Lean Six Sigma is a method for continuous quality improvements that combines concepts from two approaches: Lean operations and Six Sigma methodologies. It is a systematic approach that focuses on the reduction and elimination of waste and variations and imbalances in processes (Mayo Clinic). The basic premise is to reduce expenses by streamlining work processes. More specifically, Lean addresses the reduction of waste and cycle time, while Six Sigma focuses on customer acceptance (Bialek, 215). It can be applied within any organization that has a defined set of steps to achieve an end product. In a laboratory setting, the objective of the Lean approach is to enable delivery of quality patient laboratory results at the lowest possible cost, within the shortest time frame, while maintaining client satisfaction. Laboratories and health care facilities nationwide are increasingly implementing continuous quality improvements using Lean Six Sigma methods. For example, Mayo Medical Laboratories apply Lean methodologies as they continually work to optimize quality. The results achieved from applying these improvement actions include reducing batch sizes and reducing time for test set-up. These improvements affect both laboratorians and customers.

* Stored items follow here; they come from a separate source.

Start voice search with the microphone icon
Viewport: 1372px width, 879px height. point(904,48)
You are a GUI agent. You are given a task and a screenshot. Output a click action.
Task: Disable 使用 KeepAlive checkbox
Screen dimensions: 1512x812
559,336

The history of Lean concepts can be traced back as early as 1913, when Henry Ford created a moving assembly line to create what he termed “flow production.” In the 1930s, Toyota perfected this system by creating more continuity. Toyota is now given credence for the success of Lean thinking (Mayo Clinic).
Six Sigma has roots that date back as far as the 1920’s. The work of Walter Shewhart and his student, Edward Deming, contributed to the concept of Statistical Process Control by making process flow charts—the first documented statistical method for evaluating processes and quality. Many years later, in 1986, Bill Smith, an employee of Motorola, approached his CEO with his “theory of latent defect.” This theory states that variation in manufacturing processes is the main culprit for defects and that these defects can be dramatically reduced by eliminating variation, which lessens waste. Eliminating the waste associated with defects saves money and increases customer satisfaction. Several years later, the term Six Sigma was coined (Today’s Engineer). Today it is a widely used methodology across businesses worldwide.
Implementing Lean process improvement methods is a journey that requires teamwork. When applied, results include increased quality, throughput, capacity, employee morale, and improved excellence in patient care. Lean Six Sigma will help guide the Laboratory in an effort to continually optimize both quality and employee and patient safety and care.
Akpose, Wole. “A History of Six Sigma.” IEEE – USA Today’s Engineer. December 2010. Web. 10 December 2011.
Amirahmadi, Fazi, Al Dalbello, and Dan Gronseth, and Jean McCarthy, “Innovations in the Clinical Laboratory: An Overview of Lean Principles in the Laboratory” Mayo Clinic. Mayo Medical Laboratories August 2007. Web. 11 October 2011.
Bialek, Ron, John W. Moran, and Grace Duffy. The Public Health Quality Improvement Handbook, Milwaukee: ASQ Quality Press, 2009.